We can recognize the same love and truthfulness in today’s reading from the prophet Isaiah. This passage is one of the most comforting and reassuring in the Old Testament. God’s words, delivered by Isaiah, are meant to bring relief to a people (the Israelites) who have fallen upon hard times, in large part because of their own selfishness. Those same words could apply to any one of us today, when we stop to consider a particularly difficult circumstance we are dealing with at the moment. God knows when we need comfort and support - and God wants us to feel the divine embrace of love; even when we are dealing with our own need for forgiveness.

In today’s reading from the Second Letter of Saint Peter, we are reminded that God is also patient with us - always wanting to give us opportunities to change our ways, to repent and ask for forgiveness. Additionally, God wants to inspire us to offer loving care and forgiveness to those who wrong us. But old habits die hard. So we are called to be patient with others, with ourselves and with God.

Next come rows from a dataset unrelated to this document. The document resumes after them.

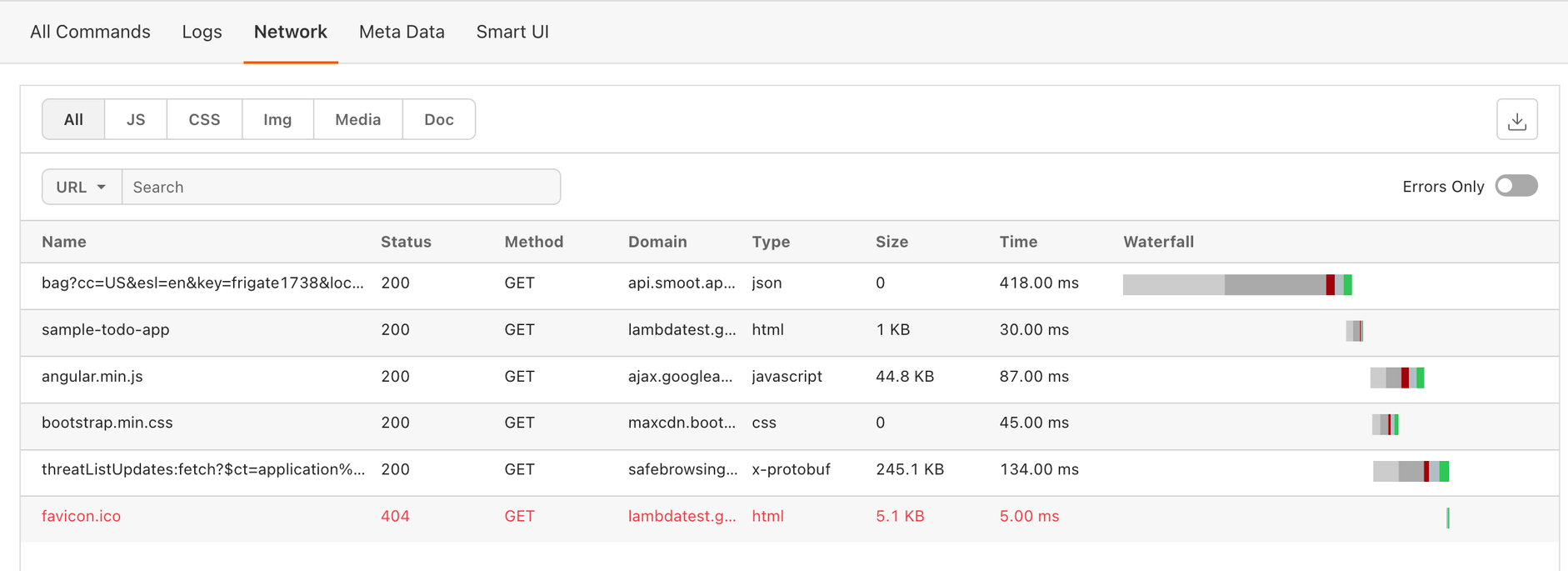
Task: Open the Logs tab
Action: pyautogui.click(x=202, y=32)
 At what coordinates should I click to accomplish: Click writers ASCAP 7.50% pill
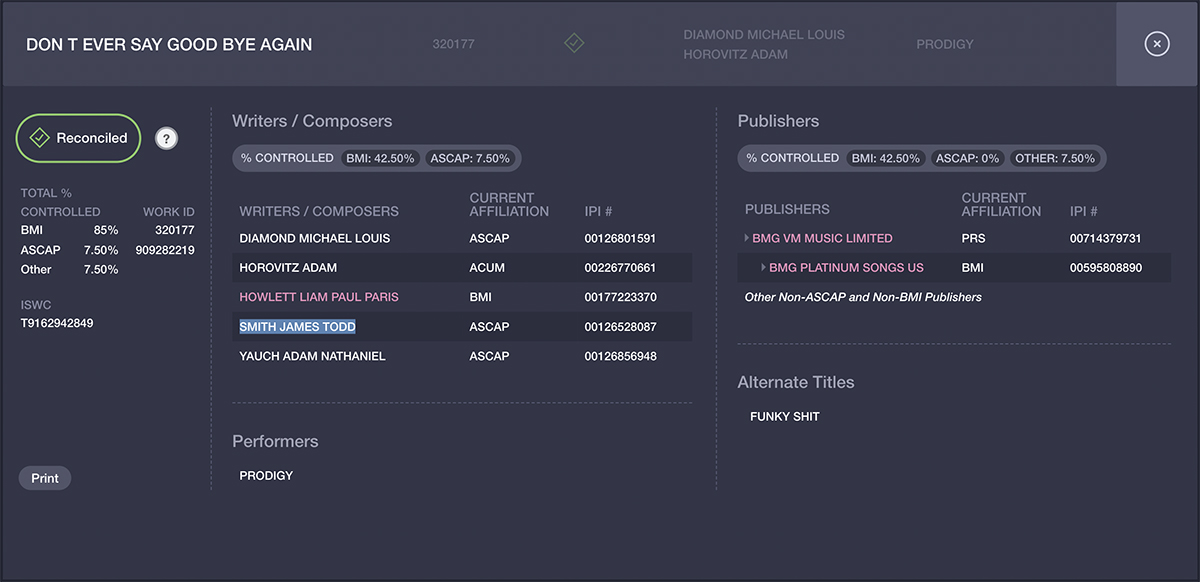coord(469,158)
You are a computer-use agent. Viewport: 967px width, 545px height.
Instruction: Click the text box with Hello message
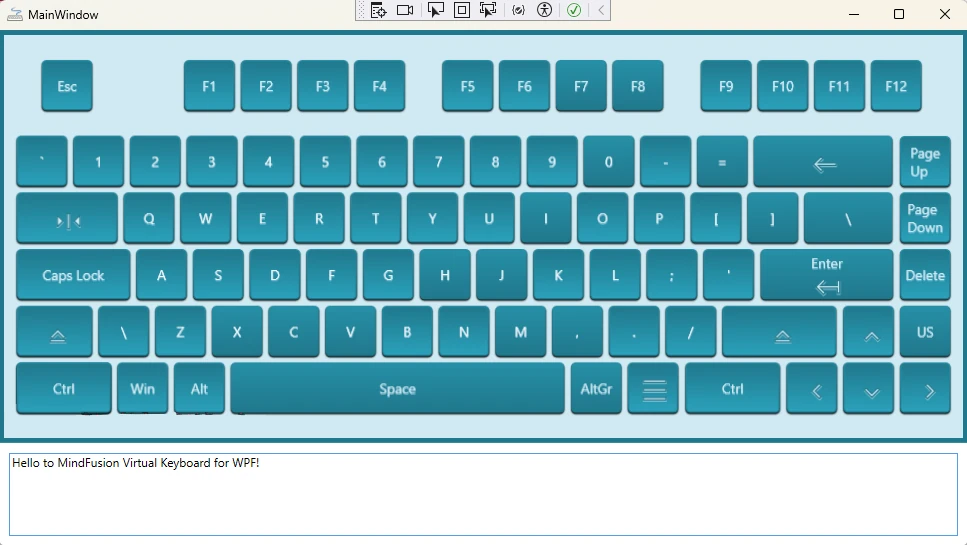(483, 494)
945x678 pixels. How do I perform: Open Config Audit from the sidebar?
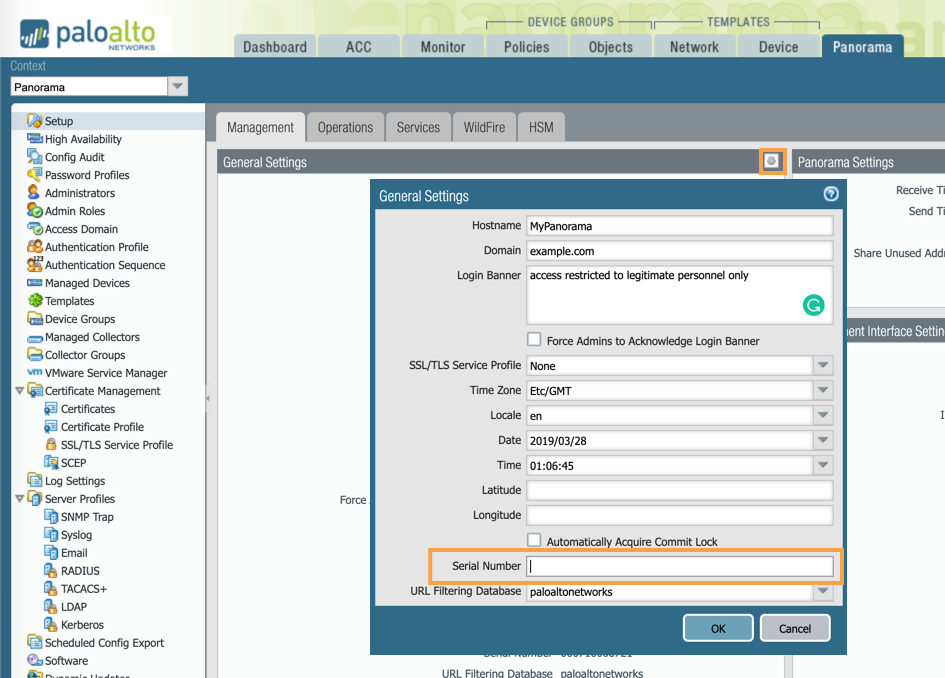tap(71, 157)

When John the Baptist comes on the scene, as we learn in today’s gospel from Mark, many people are inspired by his words. They are ready to repent and to be baptized. As we journey this Advent road, are we ready to be inspired by the Holy Spirit…ready to celebrate the Sacrament of Reconciliation, where we ask for God’s love and mercy…ready to forgive others for injuring us…ready to forgive God for not answering our prayers in exactly the way we wanted them answered?

The season of Advent offers a special invitation to reflect upon our lives, to repent of our sinfulness. But it is hard work, challenging work. God knows that. God is patient, and tender, and loving. As long as we are willing to try - to really work at it - God will wait, and God will help…giving comfort to each of us in this, our particular time of need.